--- PAGE EXTRACT ---
[Tutor] hi

[Vick]

> -----Original Message-----
> From: Oscar Benjamin [mailto:oscar.j.benjamin at gmail.com]
> Sent: Monday, 12 August, 2013 20:42

> Are you able to access this paper (link at the bottom)?
> 

[Vick] yes. But the formula seems unfamiliar to me. And I really can't
understand what with the compact writing and small letters.

> 
> I believe this is the original source for the coefficients you are using.
They
> describe constructing a system of linear rational equations for the
> coefficients of the method. I think that the equations must be satisfied
for
> any 13-stage explicit RK method that has an 8th-order with embedded 7th-
> order method. Solving the equations leads to a solution space with 10
> degrees of freedom. 

[Vick] You are telling only half the story...it looks like we have to write
up over 230 equations or so.

> 
> As a simpler example, imagine constructing the 4th order RK method which
> has Butcher table:
> 
> 0   |
> 1/2 | 1/2
> 1/2 | 0   1/2
> 1   | 0   0   1
> ----|----------------
>     | 1/6 1/3 1/3 1/6
> 

[Vick] Yeah I know about the butcher table, I've actually coded my copy of
DOPRI8 from its butcher tableau. However I still don't understand how the
coefficients are derived.
> 
> This gives us 8 equations for the 15 coefficients:
> 
> a1 |
> a2 | b21
> a3 | b31 b32
> a4 | b41 b42 b43
> ---|-----------------
>    | c1  c2  c3  c4
> 
> 
> Much as I would love to see those coefficients, for your own sake it would
be
> a lot easier to just use an Adams-Bashforth integrator.
> Here's a stripped down script that can compute the exact coefficients for
any
> arbitrary order:
> 
 [Vick] It looks as though your code is using some form of polynomial and if
I'm not mistaken is it the legendre polynomial?

I'm not sure what your code is really doing as I'm not an expert programmer.
What I need is to get an explanation with example of what some things are
supposed to be doing and then if I have understood correctly I will try to
code it on my own using my own coding capabilities. I think it's better if I
start work with the standard rk4 method as it has the same properties as the
dopri8. You make heavy use of scipy and numpy and the other modules in
python, so I guess you are a seasoned programmer in python so we are really
not on the same page with regard to understanding coding. My code shows that
I have done the rk4 and dopri8 from scratch without using the modules in
python except of course for mpmath. It would do me no good if I have to use
a function in coding which I really don't understand.
--- INFORMATION PROVIDED ---
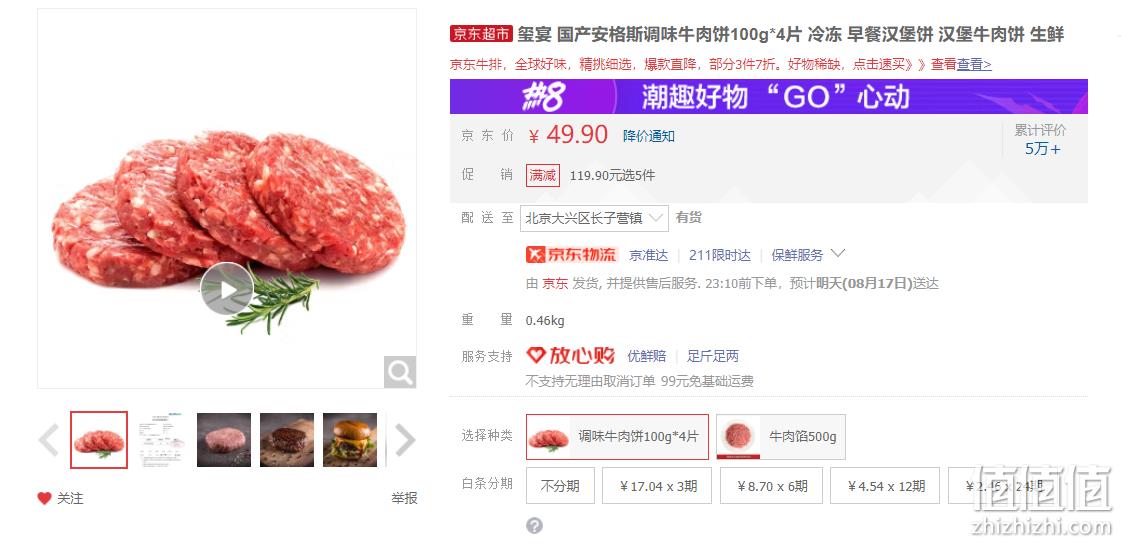Play the product video
This screenshot has width=1121, height=544.
[x=227, y=289]
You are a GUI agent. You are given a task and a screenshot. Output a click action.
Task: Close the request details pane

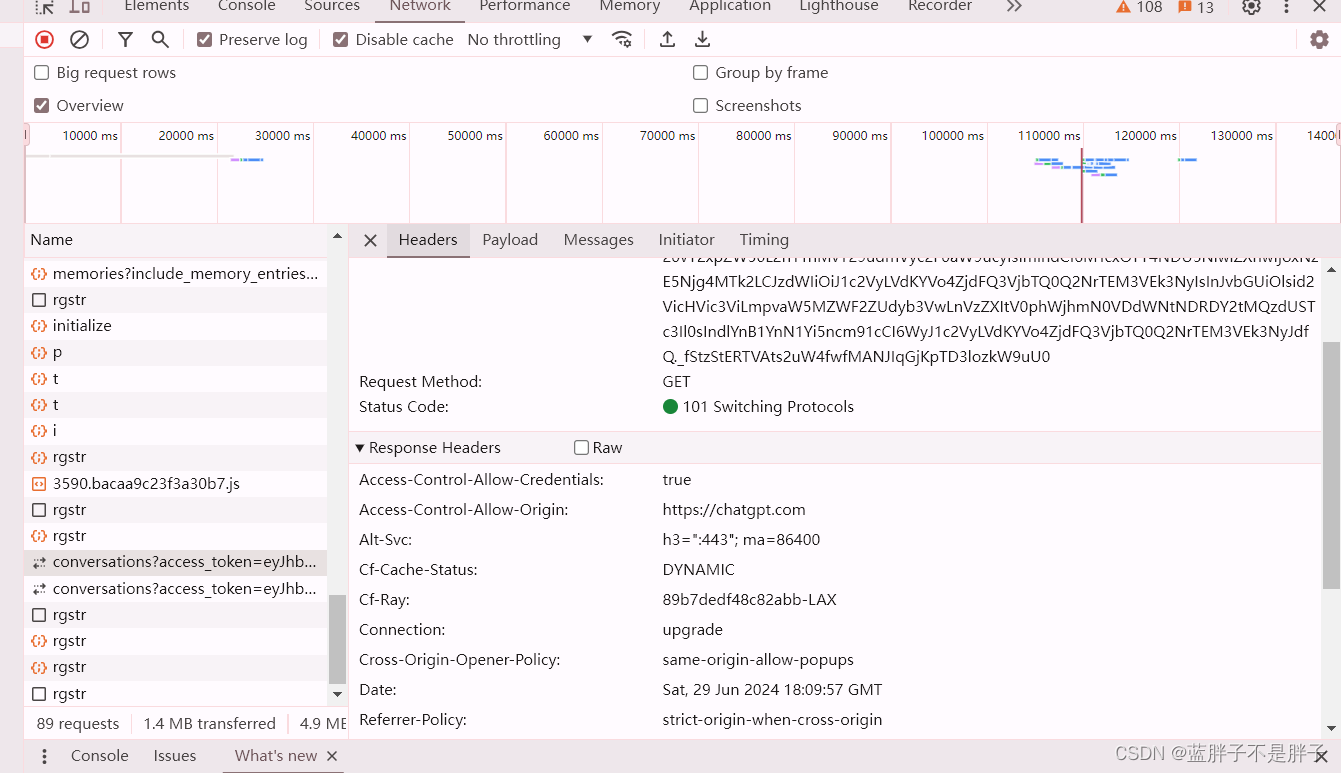[x=370, y=240]
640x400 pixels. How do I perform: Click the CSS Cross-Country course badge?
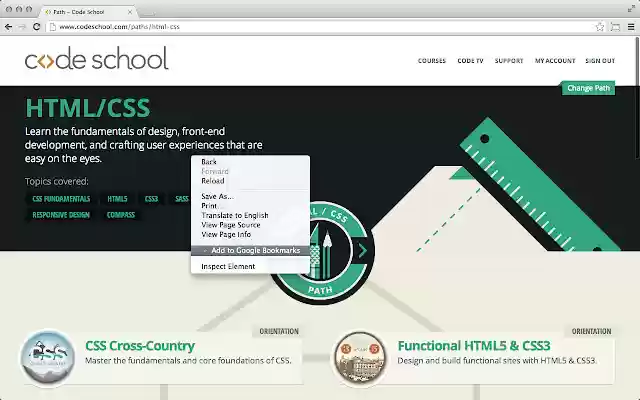[x=47, y=357]
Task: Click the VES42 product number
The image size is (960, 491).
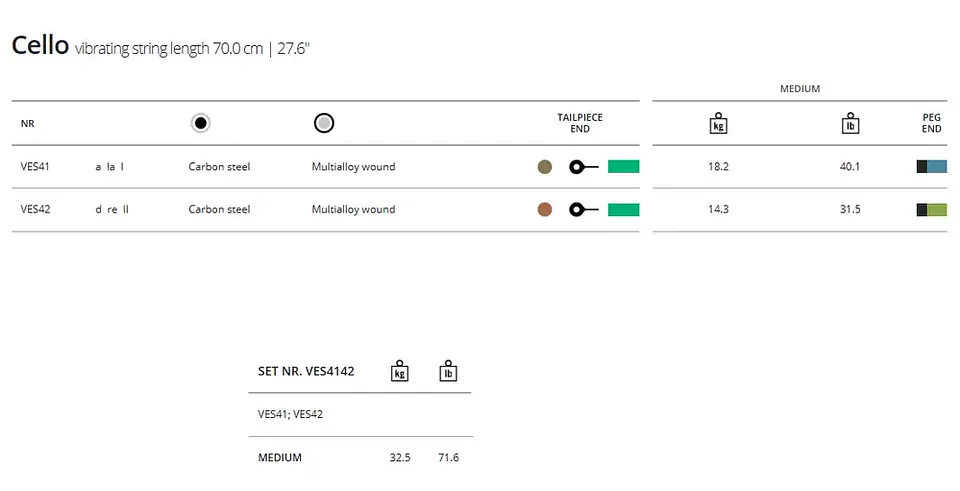Action: click(x=36, y=209)
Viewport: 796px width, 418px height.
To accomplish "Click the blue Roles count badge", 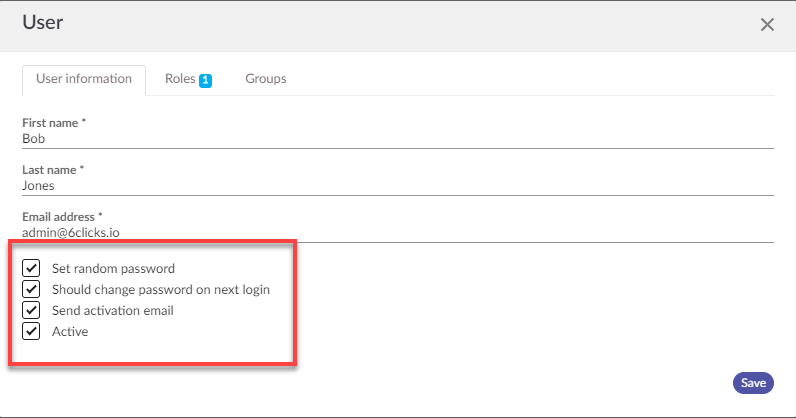I will click(x=205, y=80).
---
LIST OF TASKS =>
A. Please revise the Runge-Kutta thread, starting with "[Vick] Yeah I" and going on through "coefficients are derived.", so that "Yeah" becomes "Yes".
B. Answer these from the Runge-Kutta thread:
(i) How many degrees of freedom does the solution space for the 13-stage method's equations have?
(ii) How many equations does the 4th-order example give for its 15 coefficients?
(iii) Which Python module does Vick say his rk4 and dopri8 code does use?

RESPONSES PER TASK =>
A.
[Vick] Yes I know about the butcher table, I've actually coded my copy of
DOPRI8 from its butcher tableau. However I still don't understand how the
coefficients are derived.

B.
(i) 10
(ii) 8
(iii) mpmath